Employing Sciunit as part of the Popper convention can help both authors and reviewers of science publications understand and reproduce the computations performed in the production of a publication.
How can Sciunit help?
Two major hurdles which exist when attempting to reproduce a previously done computation in a different environment are:
- Ensuring the installation of all the needed binaries and packages at the correct versions while negotiating any arising conflicts.
- Ensuring that the inputs to the reproduced computation are identical to the original.
While there are techniques and tools which can be employed to address these challenges, it is often the case that an author or reviewer may encounter difficulty in predicting and understanding all the dependencies which must be captured and/or provided. Additionally, tools and techniques often have a learning curve for both author and reviewer.

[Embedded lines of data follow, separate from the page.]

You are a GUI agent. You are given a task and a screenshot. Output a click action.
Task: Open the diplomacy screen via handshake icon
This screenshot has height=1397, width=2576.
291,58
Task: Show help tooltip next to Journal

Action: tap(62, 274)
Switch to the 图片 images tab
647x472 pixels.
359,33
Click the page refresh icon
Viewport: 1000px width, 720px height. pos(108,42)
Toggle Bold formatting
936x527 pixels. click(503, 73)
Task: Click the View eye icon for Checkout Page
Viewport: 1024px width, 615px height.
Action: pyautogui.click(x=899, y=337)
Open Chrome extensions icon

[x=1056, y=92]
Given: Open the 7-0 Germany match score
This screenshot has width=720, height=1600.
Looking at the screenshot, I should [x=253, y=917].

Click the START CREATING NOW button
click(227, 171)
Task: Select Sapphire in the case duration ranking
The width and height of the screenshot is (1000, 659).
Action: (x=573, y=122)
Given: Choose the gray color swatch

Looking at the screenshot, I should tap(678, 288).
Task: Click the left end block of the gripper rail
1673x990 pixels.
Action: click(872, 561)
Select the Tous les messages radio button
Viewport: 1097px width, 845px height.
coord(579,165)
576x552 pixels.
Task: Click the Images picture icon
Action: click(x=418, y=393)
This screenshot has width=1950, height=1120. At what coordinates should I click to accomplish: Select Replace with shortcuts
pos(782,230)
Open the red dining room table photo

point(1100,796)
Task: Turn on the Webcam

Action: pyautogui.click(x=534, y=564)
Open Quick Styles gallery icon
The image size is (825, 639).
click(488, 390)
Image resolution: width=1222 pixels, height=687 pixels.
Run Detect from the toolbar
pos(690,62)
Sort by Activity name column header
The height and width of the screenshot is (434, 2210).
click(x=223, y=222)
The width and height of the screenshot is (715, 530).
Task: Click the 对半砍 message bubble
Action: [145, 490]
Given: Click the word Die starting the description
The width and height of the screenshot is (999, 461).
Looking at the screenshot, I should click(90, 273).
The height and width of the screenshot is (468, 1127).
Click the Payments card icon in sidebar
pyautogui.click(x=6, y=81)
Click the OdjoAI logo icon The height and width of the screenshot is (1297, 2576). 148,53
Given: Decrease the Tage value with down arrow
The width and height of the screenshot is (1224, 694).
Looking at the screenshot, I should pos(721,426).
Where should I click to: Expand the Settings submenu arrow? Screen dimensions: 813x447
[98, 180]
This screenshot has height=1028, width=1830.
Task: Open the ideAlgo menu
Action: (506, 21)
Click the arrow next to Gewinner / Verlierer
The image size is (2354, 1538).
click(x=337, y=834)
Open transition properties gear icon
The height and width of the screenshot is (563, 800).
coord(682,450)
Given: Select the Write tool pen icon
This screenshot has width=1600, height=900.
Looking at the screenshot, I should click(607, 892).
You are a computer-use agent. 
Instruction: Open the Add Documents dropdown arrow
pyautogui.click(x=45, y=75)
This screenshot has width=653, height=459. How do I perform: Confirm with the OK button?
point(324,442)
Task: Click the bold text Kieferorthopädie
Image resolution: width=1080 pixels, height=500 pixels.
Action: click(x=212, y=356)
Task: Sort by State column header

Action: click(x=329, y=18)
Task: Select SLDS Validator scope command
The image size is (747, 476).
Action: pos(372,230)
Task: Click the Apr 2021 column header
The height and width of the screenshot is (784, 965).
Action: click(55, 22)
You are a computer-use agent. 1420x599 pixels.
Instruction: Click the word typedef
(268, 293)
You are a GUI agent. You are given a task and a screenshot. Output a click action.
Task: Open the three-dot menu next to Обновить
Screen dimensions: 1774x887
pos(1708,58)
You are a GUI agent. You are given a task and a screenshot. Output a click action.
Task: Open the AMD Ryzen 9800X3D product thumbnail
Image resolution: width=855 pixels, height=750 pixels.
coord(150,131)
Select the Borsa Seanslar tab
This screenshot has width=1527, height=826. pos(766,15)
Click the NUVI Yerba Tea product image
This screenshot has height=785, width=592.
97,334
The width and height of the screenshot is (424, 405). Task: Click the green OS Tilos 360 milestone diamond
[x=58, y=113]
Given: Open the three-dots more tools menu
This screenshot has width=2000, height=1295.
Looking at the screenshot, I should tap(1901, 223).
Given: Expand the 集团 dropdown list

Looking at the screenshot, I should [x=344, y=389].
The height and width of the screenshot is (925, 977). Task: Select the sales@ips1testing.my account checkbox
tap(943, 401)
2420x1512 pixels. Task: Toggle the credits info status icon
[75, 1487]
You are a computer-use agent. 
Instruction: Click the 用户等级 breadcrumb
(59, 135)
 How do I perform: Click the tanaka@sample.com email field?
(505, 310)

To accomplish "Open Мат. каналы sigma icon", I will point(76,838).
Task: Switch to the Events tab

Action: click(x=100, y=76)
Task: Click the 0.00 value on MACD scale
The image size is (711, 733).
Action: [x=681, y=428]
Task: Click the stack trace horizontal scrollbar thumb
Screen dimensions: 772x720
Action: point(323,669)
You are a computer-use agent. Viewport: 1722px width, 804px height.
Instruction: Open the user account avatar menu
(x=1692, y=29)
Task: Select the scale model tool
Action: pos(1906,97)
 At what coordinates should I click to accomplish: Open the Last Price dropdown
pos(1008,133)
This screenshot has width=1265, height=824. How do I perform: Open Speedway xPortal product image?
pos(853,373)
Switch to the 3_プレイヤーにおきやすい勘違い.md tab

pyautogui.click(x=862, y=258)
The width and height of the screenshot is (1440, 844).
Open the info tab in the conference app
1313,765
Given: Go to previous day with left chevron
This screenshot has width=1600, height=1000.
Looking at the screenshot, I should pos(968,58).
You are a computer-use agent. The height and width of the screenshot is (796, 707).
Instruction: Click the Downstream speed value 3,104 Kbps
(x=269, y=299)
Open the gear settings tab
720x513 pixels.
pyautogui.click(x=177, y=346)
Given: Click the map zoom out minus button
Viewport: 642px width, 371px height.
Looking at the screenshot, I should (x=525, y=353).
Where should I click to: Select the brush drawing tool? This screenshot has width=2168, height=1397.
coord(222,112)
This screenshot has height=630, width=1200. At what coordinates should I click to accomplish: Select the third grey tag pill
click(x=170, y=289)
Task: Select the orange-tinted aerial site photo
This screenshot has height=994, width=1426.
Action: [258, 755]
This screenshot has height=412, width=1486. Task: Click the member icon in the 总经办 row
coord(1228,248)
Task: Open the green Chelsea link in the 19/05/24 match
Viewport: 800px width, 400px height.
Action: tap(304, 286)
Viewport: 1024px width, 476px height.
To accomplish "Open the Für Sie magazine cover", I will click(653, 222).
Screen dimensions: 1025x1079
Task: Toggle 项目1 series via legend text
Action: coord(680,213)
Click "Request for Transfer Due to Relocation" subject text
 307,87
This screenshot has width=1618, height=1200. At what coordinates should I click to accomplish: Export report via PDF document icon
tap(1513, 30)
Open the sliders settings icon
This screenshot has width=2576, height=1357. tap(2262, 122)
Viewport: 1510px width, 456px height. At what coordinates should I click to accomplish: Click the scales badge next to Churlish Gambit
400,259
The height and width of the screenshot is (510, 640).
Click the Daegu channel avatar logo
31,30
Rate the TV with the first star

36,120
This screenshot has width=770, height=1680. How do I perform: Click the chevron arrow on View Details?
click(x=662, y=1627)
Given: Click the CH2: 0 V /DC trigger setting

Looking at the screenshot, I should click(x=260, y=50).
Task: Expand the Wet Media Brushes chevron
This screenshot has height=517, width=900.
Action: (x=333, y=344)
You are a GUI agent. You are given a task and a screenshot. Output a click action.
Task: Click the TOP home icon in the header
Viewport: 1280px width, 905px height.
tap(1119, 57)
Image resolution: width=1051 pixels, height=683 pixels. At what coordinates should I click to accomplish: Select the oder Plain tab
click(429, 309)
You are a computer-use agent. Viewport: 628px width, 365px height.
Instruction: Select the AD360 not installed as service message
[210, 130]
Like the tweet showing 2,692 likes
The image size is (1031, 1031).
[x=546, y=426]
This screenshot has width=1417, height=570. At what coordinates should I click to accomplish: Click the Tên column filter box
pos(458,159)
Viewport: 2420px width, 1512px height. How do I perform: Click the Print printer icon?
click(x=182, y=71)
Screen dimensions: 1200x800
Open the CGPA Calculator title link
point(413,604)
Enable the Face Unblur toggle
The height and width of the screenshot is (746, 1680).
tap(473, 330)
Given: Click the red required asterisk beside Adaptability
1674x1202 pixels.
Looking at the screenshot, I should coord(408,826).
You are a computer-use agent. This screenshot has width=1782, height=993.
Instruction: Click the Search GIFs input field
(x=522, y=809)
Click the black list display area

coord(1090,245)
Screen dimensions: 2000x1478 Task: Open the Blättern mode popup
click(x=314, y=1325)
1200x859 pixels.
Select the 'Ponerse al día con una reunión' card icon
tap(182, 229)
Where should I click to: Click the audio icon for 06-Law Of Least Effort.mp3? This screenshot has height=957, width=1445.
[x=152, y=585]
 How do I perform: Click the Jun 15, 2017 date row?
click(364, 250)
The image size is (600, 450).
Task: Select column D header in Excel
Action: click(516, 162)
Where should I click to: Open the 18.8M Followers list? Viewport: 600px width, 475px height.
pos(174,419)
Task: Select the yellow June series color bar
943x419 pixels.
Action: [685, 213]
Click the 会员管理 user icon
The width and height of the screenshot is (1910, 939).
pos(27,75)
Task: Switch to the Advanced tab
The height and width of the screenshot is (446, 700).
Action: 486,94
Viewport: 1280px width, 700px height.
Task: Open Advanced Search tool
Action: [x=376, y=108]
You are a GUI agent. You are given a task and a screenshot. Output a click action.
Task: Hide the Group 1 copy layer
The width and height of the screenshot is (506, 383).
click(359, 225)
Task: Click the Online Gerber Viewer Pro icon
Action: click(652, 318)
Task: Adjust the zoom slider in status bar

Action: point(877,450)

Sciunit provides simple automatic capture of all needed binaries and inputs for a particular execution as well as simple re-execution of the original computation on a different system. These capabilities can be well utilized in the production of a transparent and reproducible scientific workflow.
As a demonstration we've borrowed a predictive model from https://chicago.github.io/food-inspections-evaluation/ and integrated it with Sciunit into a workflow which follows the Popper convention.
The execution of this flow requires a linux system with Python 2.7 and a pip installer refereable to as "pip2" which will install packages for your Python 2.7 environment.
Installing the PopperCLI is optional, but makes for easier execution.
Demonstation through the FIE Model
The FIE (food inspection evaluation) model is a predictive model coded in R consisting of a preprocessing stage, the predictive model itself, and then an evaluation phase. Knitr is utilized to transform the model outputs into publishable material.
Our Popperized workflow is set up such that a reviewer may execute a sequence of steps to perform repeat executions of the steps taken by the original author. The repeat executions can be run without the need to reproduce the author's original environment.
First, if PopperCLI is installed, build the Sciunit environment by executing popper run buildEnv from the cloned repository directory. If PopperCLI is not installed this can be run by executing scripts/buildEnv/install-sciunit.sh. The layout of the project can be inferred from .popper.yml.
Once the Sciunit environment has been established a reviewer can perform a repeat run of the preprocessing, model execution, or evaluation steps by executing popper run repeatPreprocess, popper run repeatModel, and popper run repeatEvaluation. These executions can be replayed in any order and multiple times, if desired, as Sciunit has captured the correct versions of inputs to every step. If PopperCLI is not being used the necessary script executions can be derived by combining the path and stages tags from the pipelines specified in .popper.yml.
If a reviewer would like to see how each of the repeat steps was captured they could review backwards into the executeModel stage and from there find reference to the relevent source code if need be.